DeepStack Architecture and the Power of Precision Data Injection

The key to the success of IBM's new model is a departure from traditional methods of combining image with text. Most modern VLM models introduce visual information into the neural network at a single, specific point. This causes the model to simultaneously handle general context understanding (e.g., "this is an invoice") and microscopic spatial details (e.g., "this dot is a decimal point in the amount 1,000.00"). Granite 4.0 3B Vision solves this problem through the innovative **DeepStack Injection** architecture. In this approach, abstract visual features are directed to the earlier layers of the model, building a foundation for semantic content understanding. In turn, detailed high-resolution features go to the later layers, allowing for the precision necessary to identify document layout. As a result, the model perfectly "knows" not only what is in the document, but above all – exactly where a given element is located. This is critical for Key-Value Pair (KVP) extraction, where the spatial relationship between a label and an entry field defines data correctness.

Granite 4.0 3B Vision performance chart compared to competitors — Comparison of Granite 4.0 3B Vision performance with larger models in tasks involving converting charts to structural formats.
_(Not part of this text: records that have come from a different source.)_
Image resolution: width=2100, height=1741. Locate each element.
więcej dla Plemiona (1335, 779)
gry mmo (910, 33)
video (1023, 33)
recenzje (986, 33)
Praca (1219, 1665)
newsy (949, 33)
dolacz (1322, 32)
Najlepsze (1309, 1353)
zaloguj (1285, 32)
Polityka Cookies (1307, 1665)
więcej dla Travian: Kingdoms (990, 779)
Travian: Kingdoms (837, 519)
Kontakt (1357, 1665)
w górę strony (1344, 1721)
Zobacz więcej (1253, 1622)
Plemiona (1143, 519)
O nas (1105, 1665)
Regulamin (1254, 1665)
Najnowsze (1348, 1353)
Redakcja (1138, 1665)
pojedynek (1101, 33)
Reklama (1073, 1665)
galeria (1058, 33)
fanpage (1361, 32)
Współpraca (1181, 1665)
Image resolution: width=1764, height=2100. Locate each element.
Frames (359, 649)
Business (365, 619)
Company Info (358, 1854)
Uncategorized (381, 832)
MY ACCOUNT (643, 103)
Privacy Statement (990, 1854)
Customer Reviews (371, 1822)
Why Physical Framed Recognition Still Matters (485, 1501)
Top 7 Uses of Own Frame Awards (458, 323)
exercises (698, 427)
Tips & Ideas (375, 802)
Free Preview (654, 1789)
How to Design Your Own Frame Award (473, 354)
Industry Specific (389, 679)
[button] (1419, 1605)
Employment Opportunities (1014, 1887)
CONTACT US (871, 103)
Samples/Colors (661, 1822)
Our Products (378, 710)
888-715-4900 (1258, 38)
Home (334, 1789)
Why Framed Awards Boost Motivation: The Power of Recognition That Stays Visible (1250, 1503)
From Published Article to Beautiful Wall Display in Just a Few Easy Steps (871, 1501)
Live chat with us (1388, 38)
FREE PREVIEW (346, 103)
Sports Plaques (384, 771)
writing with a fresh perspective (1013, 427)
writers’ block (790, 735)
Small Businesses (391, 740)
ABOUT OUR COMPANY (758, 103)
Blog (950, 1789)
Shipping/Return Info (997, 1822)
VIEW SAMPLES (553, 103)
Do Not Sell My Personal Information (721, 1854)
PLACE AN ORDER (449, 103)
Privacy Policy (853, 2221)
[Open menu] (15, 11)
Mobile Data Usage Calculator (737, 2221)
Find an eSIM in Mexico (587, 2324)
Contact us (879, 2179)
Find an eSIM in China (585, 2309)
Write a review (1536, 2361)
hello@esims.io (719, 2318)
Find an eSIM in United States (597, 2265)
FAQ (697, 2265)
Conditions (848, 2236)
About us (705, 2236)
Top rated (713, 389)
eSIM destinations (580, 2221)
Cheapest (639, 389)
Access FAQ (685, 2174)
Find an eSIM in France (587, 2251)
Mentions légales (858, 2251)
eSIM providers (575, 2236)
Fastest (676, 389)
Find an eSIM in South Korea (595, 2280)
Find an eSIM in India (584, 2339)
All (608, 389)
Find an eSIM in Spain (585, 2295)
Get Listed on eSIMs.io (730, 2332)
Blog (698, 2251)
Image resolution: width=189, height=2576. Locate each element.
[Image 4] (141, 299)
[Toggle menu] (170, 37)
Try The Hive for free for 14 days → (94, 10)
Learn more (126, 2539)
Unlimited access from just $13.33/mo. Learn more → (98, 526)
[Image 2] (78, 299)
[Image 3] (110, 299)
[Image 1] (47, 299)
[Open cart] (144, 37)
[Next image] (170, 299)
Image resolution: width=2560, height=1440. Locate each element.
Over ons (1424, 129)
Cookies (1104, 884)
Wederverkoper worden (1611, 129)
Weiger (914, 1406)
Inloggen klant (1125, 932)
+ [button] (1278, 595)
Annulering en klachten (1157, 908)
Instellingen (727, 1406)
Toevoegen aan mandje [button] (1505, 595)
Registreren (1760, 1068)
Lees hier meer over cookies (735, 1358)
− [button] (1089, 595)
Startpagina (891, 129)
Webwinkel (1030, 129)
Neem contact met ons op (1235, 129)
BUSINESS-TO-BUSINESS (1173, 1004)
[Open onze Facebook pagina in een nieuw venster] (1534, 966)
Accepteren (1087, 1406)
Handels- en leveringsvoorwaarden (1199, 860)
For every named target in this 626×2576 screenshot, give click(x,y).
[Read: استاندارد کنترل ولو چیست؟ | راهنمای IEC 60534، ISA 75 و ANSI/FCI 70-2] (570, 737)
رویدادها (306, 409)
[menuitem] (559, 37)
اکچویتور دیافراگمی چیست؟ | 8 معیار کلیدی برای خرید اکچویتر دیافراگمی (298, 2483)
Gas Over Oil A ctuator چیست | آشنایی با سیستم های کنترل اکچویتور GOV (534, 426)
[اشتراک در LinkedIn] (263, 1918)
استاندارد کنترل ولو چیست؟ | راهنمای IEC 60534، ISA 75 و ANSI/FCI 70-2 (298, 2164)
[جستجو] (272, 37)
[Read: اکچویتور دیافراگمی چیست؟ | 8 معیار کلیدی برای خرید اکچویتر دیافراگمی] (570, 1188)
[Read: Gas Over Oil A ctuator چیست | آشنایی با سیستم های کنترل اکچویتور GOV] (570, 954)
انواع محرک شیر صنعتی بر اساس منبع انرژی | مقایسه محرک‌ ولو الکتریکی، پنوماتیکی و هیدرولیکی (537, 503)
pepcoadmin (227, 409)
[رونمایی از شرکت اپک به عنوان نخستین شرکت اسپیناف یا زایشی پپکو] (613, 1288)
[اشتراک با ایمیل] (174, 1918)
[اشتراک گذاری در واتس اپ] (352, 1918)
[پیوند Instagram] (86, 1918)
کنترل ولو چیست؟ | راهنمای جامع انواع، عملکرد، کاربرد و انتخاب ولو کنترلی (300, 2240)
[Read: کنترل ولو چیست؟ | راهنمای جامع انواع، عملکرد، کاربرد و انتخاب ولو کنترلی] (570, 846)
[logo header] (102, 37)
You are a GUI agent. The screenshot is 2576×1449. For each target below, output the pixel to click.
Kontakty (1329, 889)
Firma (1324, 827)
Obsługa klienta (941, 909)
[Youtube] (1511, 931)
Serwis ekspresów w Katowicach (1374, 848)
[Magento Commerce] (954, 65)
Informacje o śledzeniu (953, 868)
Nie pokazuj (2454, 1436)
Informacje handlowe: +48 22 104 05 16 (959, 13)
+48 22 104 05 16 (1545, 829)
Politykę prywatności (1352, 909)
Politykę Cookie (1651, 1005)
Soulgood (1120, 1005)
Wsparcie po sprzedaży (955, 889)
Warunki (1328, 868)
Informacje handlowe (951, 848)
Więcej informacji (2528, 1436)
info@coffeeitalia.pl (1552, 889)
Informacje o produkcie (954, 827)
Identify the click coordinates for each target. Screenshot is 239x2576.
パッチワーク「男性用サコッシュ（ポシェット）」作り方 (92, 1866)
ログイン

ChartNet: How to Teach AI to Read Charts

Understanding charts has been a barrier for smaller AI models for years. It requires a combination of visual perception, numerical reasoning, and natural language interpretation. To break this impasse, the IBM research team created **ChartNet** – a powerful synthetic dataset comprising 1.7 million samples. This data consists of more than just simple images; each sample in ChartNet contains code generating the chart, the rendered image, the source table, a text summary, and question-and-answer (QA) pairs. By using a code-driven synthesis pipeline, the model learns deep relationships between data and its visual representation. Granite 4.0 3B Vision not only describes that it sees a "bar chart," but can convert it back into a machine format such as JSON or CSV with accuracy surpassing much larger models. In **Chart2Summary** tests, the model achieved an impressive score of 86.4%, outclassing the competition. In the **Chart2CSV** task, with a score of 62.1%, it was second only to the Qwen3.5-9B model, which is three times its size.

Table and Structural Data Extraction at the Highest Level

Table processing is the "holy grail" of document automation. Granite 4.0 3B Vision has undergone rigorous testing on benchmarks such as **TableVQA-extract**, **OmniDocBench-tables**, and **PubTables-v2**. The results are clear: the model dominates in tasks involving extracting HTML structures from documents. Particularly noteworthy is the score of 92.1 on the TEDS scale for cropped table fragments and 79.3 for full-page documents in the PubTables-v2 benchmark. What sets Granite apart from other solutions is its ability to handle so-called "dirty data" and complex layouts (multi-row, multi-column). The model does not get lost when a table is embedded in dense text or when it has an irregular border. In the **VAREX** test, which simulates real, highly complex US government forms, the model achieved 85.5% accuracy in zero-shot mode (without prior fine-tuning on specific examples).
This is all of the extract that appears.